+++ EXCERPT +++

Any opinions/ ideas would be welcomed.
Kind regards,
L
 
#7
Good afternoon, just thought I'd stop back this way and update on how far I've gotten.

According to my digital Hygrometer I had it stable, with no sticks in it, at 76.3 deg. F and 77% humidity. I took the water bowl treatment away and put in the circular humidifier that I bought with the humidor. I also added a jar of the humidity control beads that I got from Thompson's. After a few days the temperature was steady at 73 deg F and the humidity had fallen away to 63%. In the meantime my new digital hygrometer arrived and I set it up along with a bowl of water again. At this time/date I have the following figures; 71.4 deg. F and 72% humidity.

I have 20 pieces, budget price but reasonable enough smokes, to put a little stock in and see what happens. Will report back after action. Tally ho, wot!!! :D
 
#8
Good afternoon, yep, it's Lionheart again with another riveting episode in the "Show and tell Humidor Preparation Show" :p

Okay, 24 hours ago, the cigars I mentioned had arrived. I checked the humidor and I was sitting at 68.6 deg F and 76.7% humidity. I put 12 sticks in and left it for 24 hours with 1 circular humidifier (came with the humidor) and a jar of Gel beads (ex Thompson Cigars) When I checked a little while ago it was recording 75.9 deg F and 69% humidity.

+++ MATERIAL SHOWN +++

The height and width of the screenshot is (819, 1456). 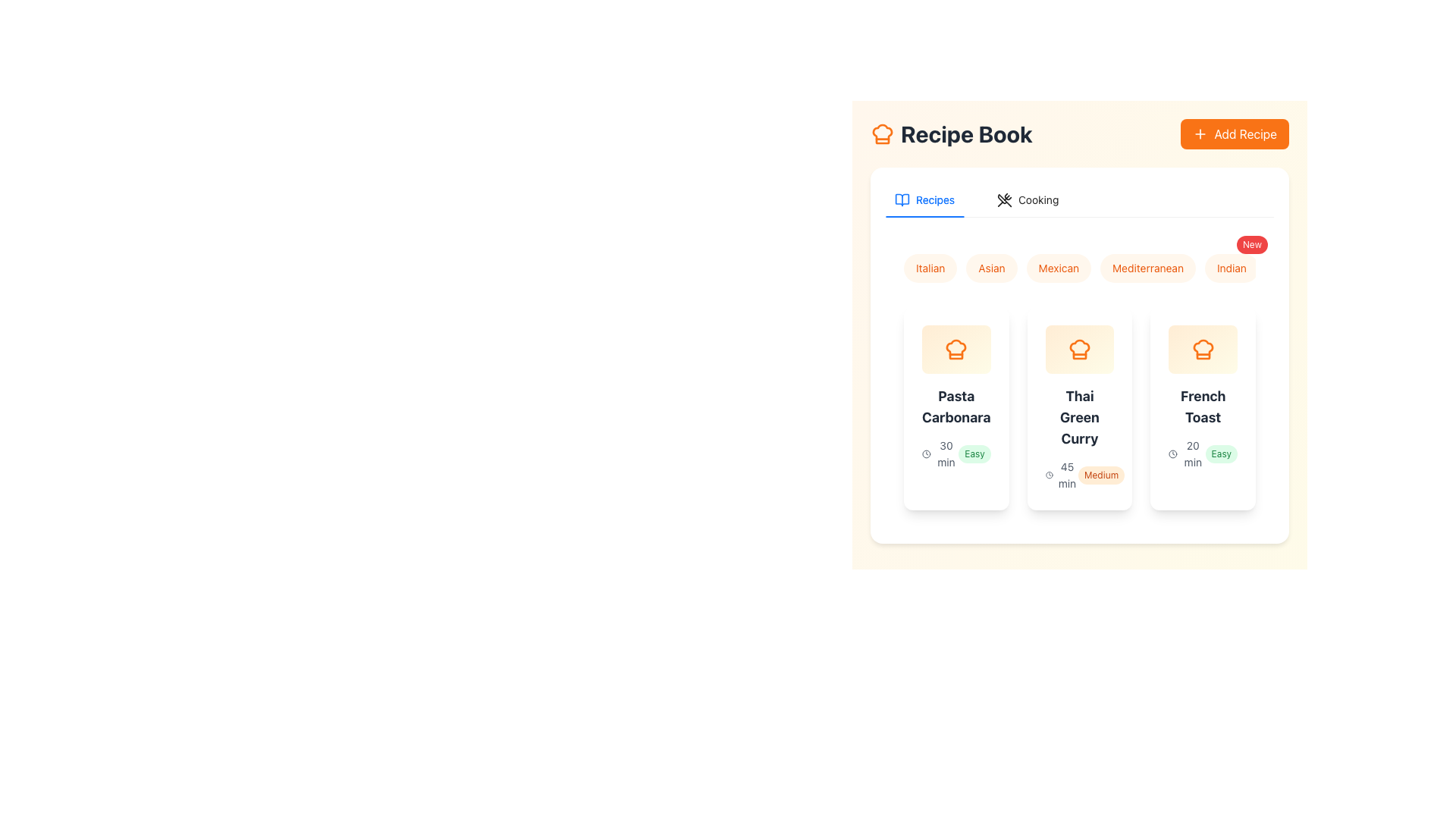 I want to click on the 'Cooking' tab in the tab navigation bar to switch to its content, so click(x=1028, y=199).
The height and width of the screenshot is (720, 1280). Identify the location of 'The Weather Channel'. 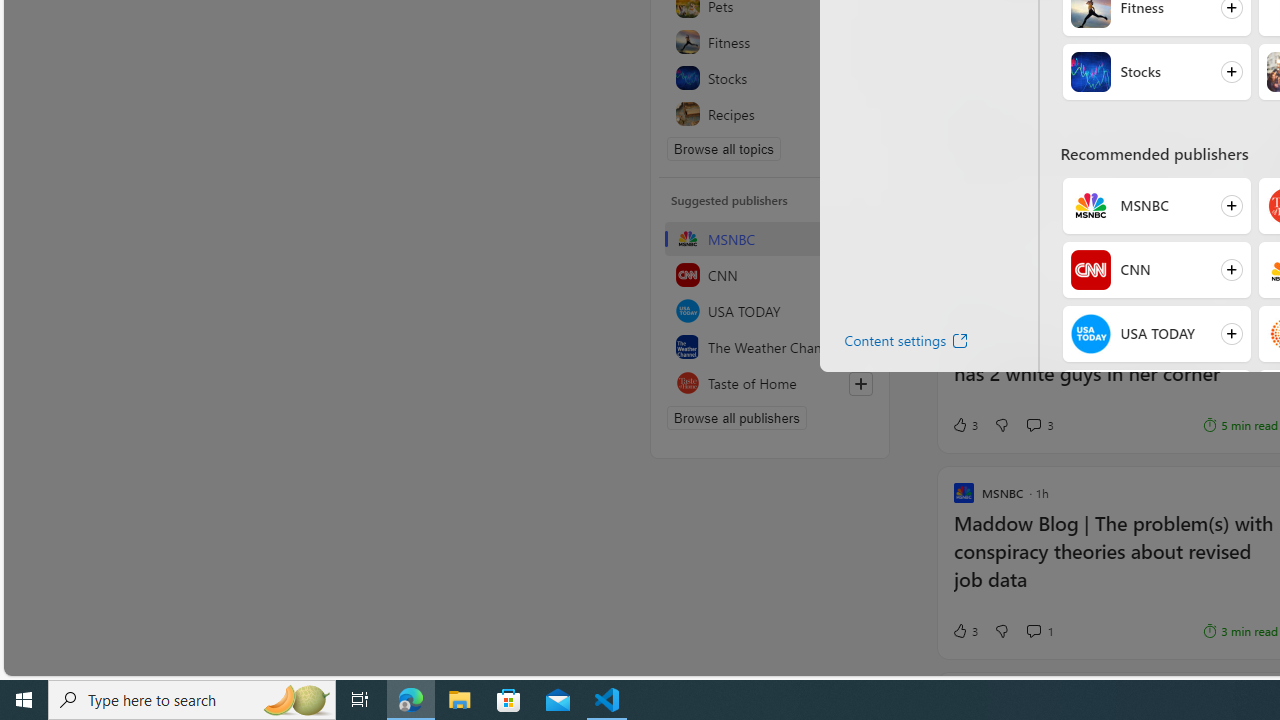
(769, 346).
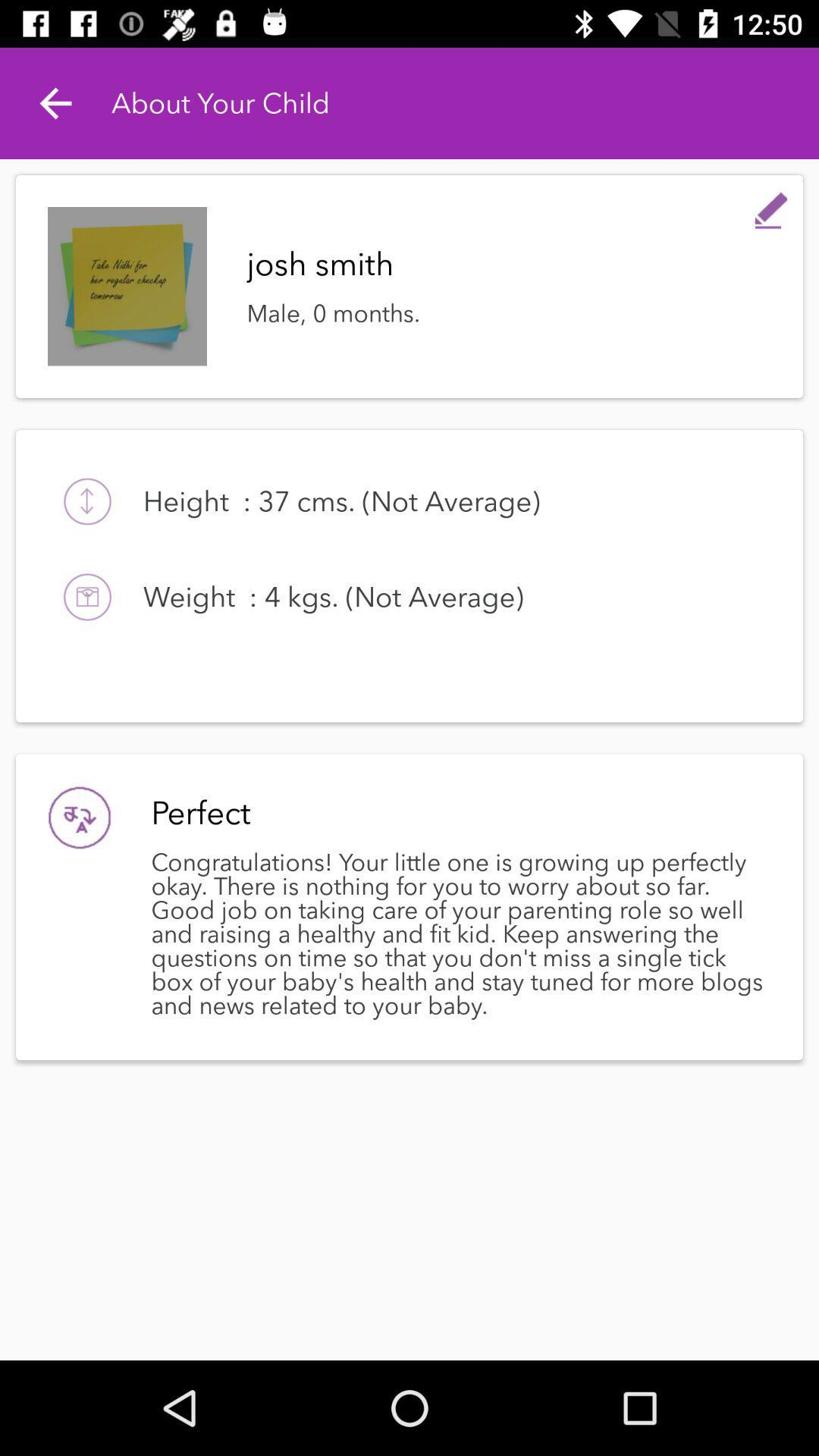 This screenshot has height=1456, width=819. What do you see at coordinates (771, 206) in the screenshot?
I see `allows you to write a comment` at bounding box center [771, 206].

+++
+++ MATERIAL SHOWN +++

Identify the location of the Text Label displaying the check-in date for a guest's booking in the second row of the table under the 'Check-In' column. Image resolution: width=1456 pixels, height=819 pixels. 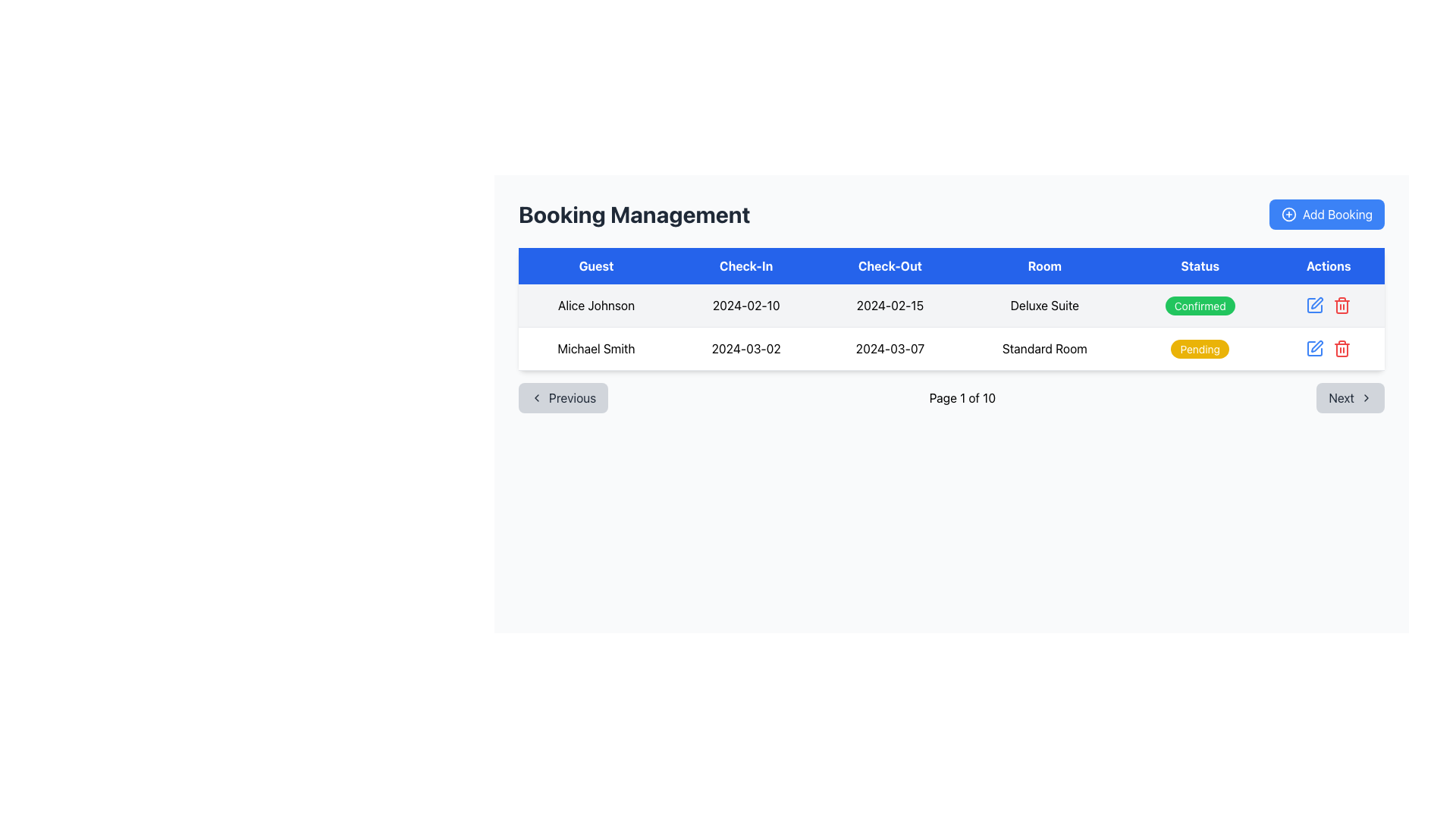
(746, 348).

+++

[AIM 1]:
Answer these from the humidor excerpt:
(a) How many pieces does the writer have to put in as stock?
(b) How many sticks went into the humidor?
(c) What temperature and humidity did the humidor show when checked 24 hours after the sticks went in?
[AIM 2]: List every humidity percentage reported in the humidor excerpt.
[AIM 3]:
For each statement, say whether the humidor excerpt agrees, and quote the words that decide it:
(a) The circular humidifier came with the humidor.
(b) The humidity control beads came from Thompson's.
(c) The writer put all 20 cigars into the humidor.

[EXERCISE ANSWER 1]:
(a) 20 pieces
(b) 12 sticks
(c) 75.9 deg F and 69% humidity

[EXERCISE ANSWER 2]: 77%, 63%, 72%, 76.7%, 69%

[EXERCISE ANSWER 3]:
(a) Yes: "1 circular humidifier (came with the humidor)"
(b) Yes: "a jar of the humidity control beads that I got from Thompson's"
(c) No: "I put 12 sticks in"